Lack of downfield plays 'frustrating'

Leading up to last week's game against West Virginia, Maryland wide receiver Isaiah Williams felt the offense was ready to open up in a big way. Between the deep pass plays installed in the game plan and West Virginia's tendency to stack the box, Maryland's offensive scheme looked to involve a healthy dose of downfield shots.

"[West Virginia]'s going to pack guys in the box and you're going to have to beat them through the air. I mean we knew that going into the game—we knew that going into the summer—we had to beat them through the air," Williams said.

It didn't happen. Even into the third quarter when West Virginia began to pull away Maryland continued to run the ball. Passes that were thrown were short, and it wasn't until the final scoring drive late in the fourth quarter did Maryland complete its second pass for over 11 yards.

The way Thursday night's game unfolded—and to an extent the way the two before it did too—has left the receivers wondering when coach Ralph Friedgen will take those shots downfield.

"That seems to be like the feel for the team right now," Williams said when asked if it was frustrating. "Everyone comes up and everyone's like ‘Why aren't we going deep? Why are we not doing this, why are we not doing that?' To an extent it's frustrating for me too. I think we should do a lot more and I think a lot of people think we should do it a lot more. I think we have the talent to do it."

Talent like Darrius Heyward-Bey, who in 2006 asserted himself as one of the nation's preeminent rising playmakers. Through three games this season he has 13 catches for 185 yards—not bad numbers, but short of expectations. His longest was a 33-yard catch and run on Maryland's second drive against West Virginia, a game in which he was thrown to just four times.

He isn't being double-teamed often, he said, nor has he felt he's been the focus of the opposing defense. "So far they're approaching me like I'm anybody else," he said. Why, then, is Heyward-Bey not getting more opportunities? And, for that matter, the rest of the receiving core?

Part of it lies in execution, Heyward-Bey and Friedgen said. If routes aren't run precise—meaning down to the exact yard—then quarterback Jordan Steffy will look elsewhere.

"That's what a lot of freshmen say when they come in: ‘What does one yard do?' It throws off the timing of the quarterback and the receivers," Heyward-Bey said. "We got to be there. It's a simple as that."
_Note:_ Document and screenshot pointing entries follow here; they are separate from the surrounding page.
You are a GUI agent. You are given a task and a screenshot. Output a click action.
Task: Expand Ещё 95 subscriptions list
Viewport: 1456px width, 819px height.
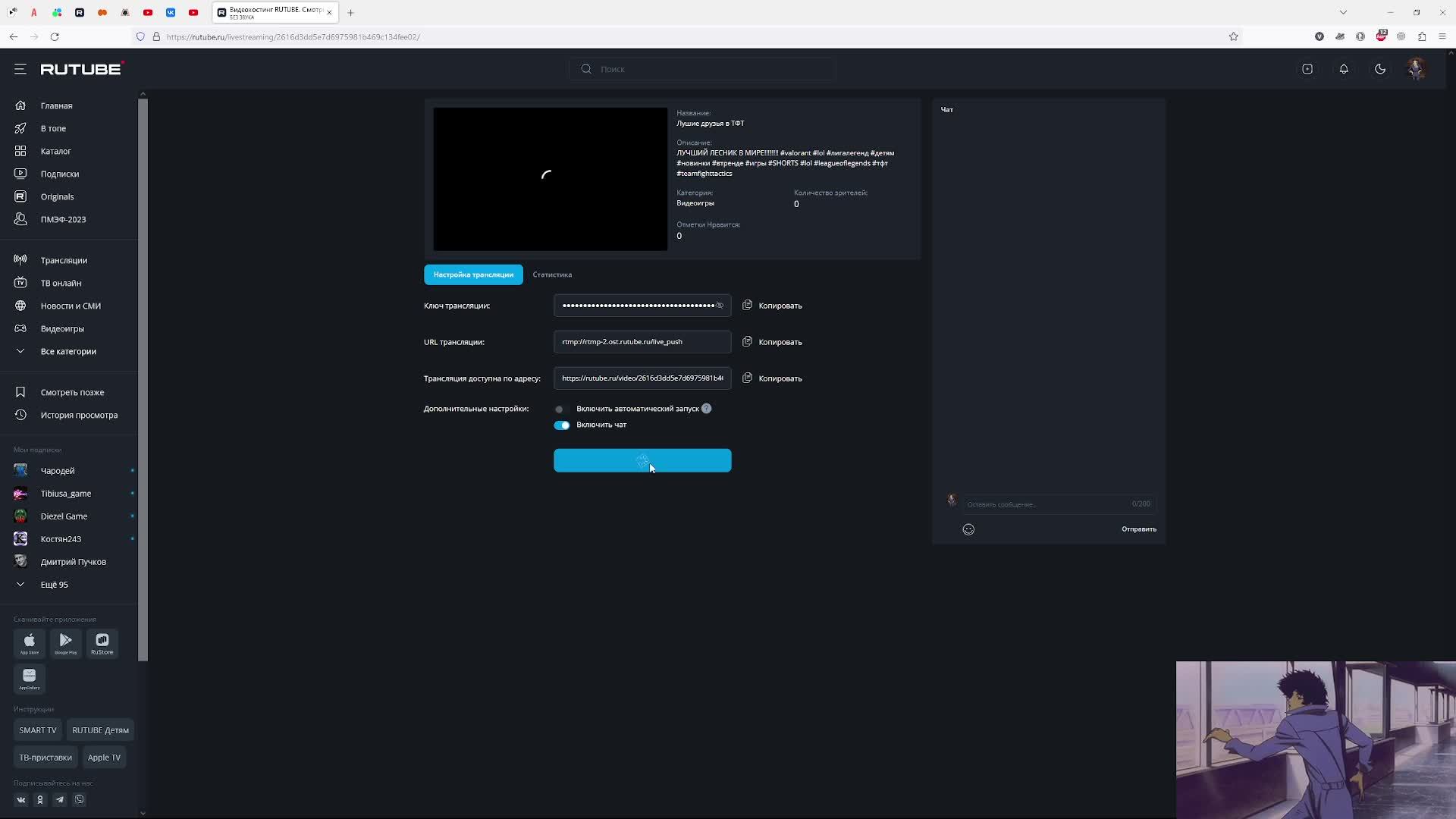[x=53, y=585]
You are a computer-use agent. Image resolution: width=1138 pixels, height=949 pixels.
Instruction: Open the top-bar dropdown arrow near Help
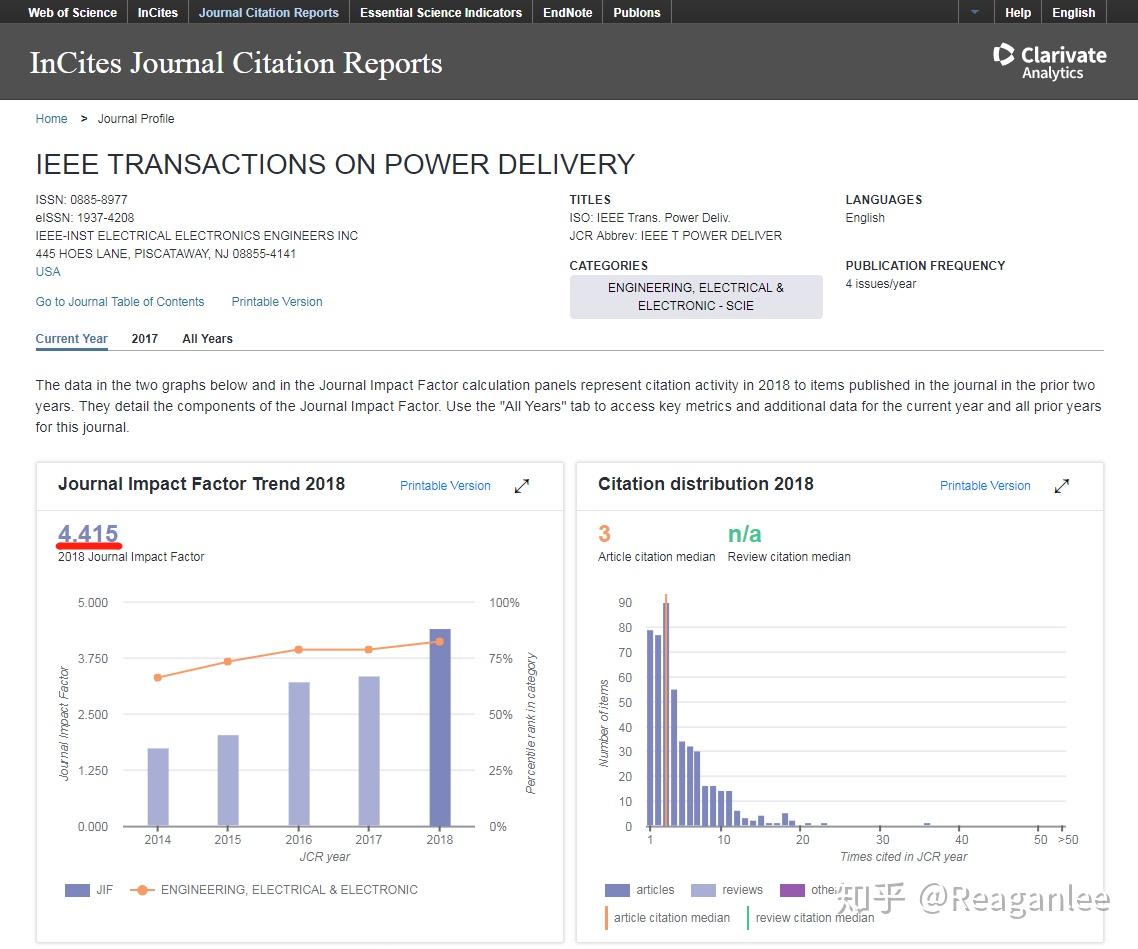point(975,12)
"We've got to start doing the little things better," Friedgen said.

The overarching reason for the conservative look, though, lies in the play calling. Friedgen said after the West Virginia game that he apologized to the team for some of his calls. "I have to do a better job as a coach," he said Thursday night.

In his two media sessions on Sunday and Tuesday afternoon, Friedgen admitted the need for more big plays. Tight end Dan Gronkowski said Tuesday he thinks the offense would benefit from a more aggressive game plan.

"I think coach Friedgen can open it up more, let guys make some plays," he said.

The question as to why that hasn't happened yet remains.

"I have no clue," Heyward-Bey said. "It could be pressure that [Jordan]'s getting from blitzes and stuff like that. I wouldn't be the person to really tell you what's really going on."

"I thought it could go one of two ways [at the beginning of the season]," Williams said. "I thought we could have opened it up and just killed two teams out of the gate or we could have beaten teams and not shown our offense. That's the road we kind of went last year and when we opened it up we were beating a lot of teams—a lot of really good teams."

Williams said that he doesn't know how the game will be called beforehand, so some of what they practice during the week doesn't necessarily foreshadow what will happen in the game. He added that Friedgen hasn't explicitly told the team this week that they will take more shots downfield Saturday against Wake Forest.

It's something, though, that the team feels its been ready for.

"From a player's standpoint, we would really love for us to open the offense up, get the ball going a little bit," Williams said. "But obviously Ralph makes the calls so we're all going to follow what he has to say."